According to Paul Hartshorn, a flight attendant for American Airlines and national communications chairman for the Association of Professional Flight Attendants, “Speaking for my airline, I believe we’re down almost 90 percent year over year from May… something for which we have no playbook.”
Air travel is expected to recover gradually as states across the nation end their lockdowns and ease social distancing restrictions, but airlines can hardly return to the old status quo. Now flight attendants find themselves on the frontlines of sweeping changes implemented by airlines to keep passengers and aviation workers safe.
The Fight For Masks
The airline industry has almost unanimously agreed that all employees and travelers must wear masks at all times. As Hartshorn explains, some like American Airlines initially required only flight attendants to wear masks.
“We thought that did not make any sense because if I’m wearing a mask as a flight attendant and many passengers are not, I’m protecting you- to the point that I can- but we have no protection.” So Hartshorn and the Association of Professional Flight Attendants advocated to Congress and labor unions for widespread use of masks.
On May 11, it officially became a requirement for passengers to wear a face covering in the airport and during travel. “That was a great victory,” Hartshorn shared. “That’s our singular focus, protecting our crews and, of course, our passengers. We want them to feel safe and we want them to return when they feel safe.”
Flight Attendants Strive to Ease Passenger Fears
Social distancing is difficult, if not nearly impossible, on board an aircraft. Even at 50% capacity, all passengers are confined to a “small metal tube” for multiple hours. The consolidation of flights is making this even worse. Airlines have no choice but to limit the number of daily flights and routes, which in turn creates jam-packed flights.
Hartshorn has experienced “stress and consternation” from passengers on flights where social distancing isn’t possible. “Flight attendants are doing their best to honor whatever they can at this moment to allow as much distancing between passengers as possible,” he said. But as flights fill up, passengers must sit close together, “and I think that’s what flight attendants and passengers are struggling with. It’s very difficult. There’s a palpable fear out there.”

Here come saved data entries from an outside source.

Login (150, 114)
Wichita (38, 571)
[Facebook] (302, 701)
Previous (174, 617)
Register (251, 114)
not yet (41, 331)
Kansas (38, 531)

In an effort to minimize interactions, flight attendants have cut most in-flight services. They stay out of the aisles as much as possible. Service items, such as pretzels or water, are distributed as passengers board in order to offer perks of comfort without compromising safety.
Hartshorn predicts these changes won’t disappear anytime soon. “It has definitely changed the way that we look at this job,” he shared. “I think it’s definitely going to change the airline industry for years to come.”